▶ **WHAT YOU HAVE TO DO**:
Pick the lines holding the string "will" out of the records and copy them.

▶ **LISTED ENTRIES**:
##############################

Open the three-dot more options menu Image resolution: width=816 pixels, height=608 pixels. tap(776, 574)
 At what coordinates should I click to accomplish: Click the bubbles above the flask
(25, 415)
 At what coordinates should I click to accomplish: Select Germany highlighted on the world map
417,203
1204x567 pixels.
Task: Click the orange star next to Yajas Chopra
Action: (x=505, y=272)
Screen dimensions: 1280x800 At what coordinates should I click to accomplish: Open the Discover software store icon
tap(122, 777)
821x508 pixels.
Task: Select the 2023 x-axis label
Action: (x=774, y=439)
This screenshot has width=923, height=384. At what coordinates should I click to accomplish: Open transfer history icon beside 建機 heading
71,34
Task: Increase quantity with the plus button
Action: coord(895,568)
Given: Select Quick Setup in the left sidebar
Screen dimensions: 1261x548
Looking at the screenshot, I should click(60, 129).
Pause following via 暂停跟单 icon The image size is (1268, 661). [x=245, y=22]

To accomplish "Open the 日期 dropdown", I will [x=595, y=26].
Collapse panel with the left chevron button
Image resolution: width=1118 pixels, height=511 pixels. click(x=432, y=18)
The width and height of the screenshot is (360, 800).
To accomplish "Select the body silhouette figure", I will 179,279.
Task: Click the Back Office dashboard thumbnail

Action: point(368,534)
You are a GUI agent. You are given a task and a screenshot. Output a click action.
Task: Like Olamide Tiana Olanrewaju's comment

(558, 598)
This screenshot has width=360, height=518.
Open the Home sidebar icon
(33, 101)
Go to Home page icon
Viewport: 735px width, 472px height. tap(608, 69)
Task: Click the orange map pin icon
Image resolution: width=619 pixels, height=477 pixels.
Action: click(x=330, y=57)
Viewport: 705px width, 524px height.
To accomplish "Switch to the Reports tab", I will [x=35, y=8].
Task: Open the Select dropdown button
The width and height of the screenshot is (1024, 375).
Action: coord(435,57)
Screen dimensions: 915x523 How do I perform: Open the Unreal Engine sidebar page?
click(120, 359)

##############################

▶ **TASK RESULT**:
To accomplish "Open the 日期 dropdown", I will [x=595, y=26].
To accomplish "Select the body silhouette figure", I will 179,279.
To accomplish "Switch to the Reports tab", I will [x=35, y=8].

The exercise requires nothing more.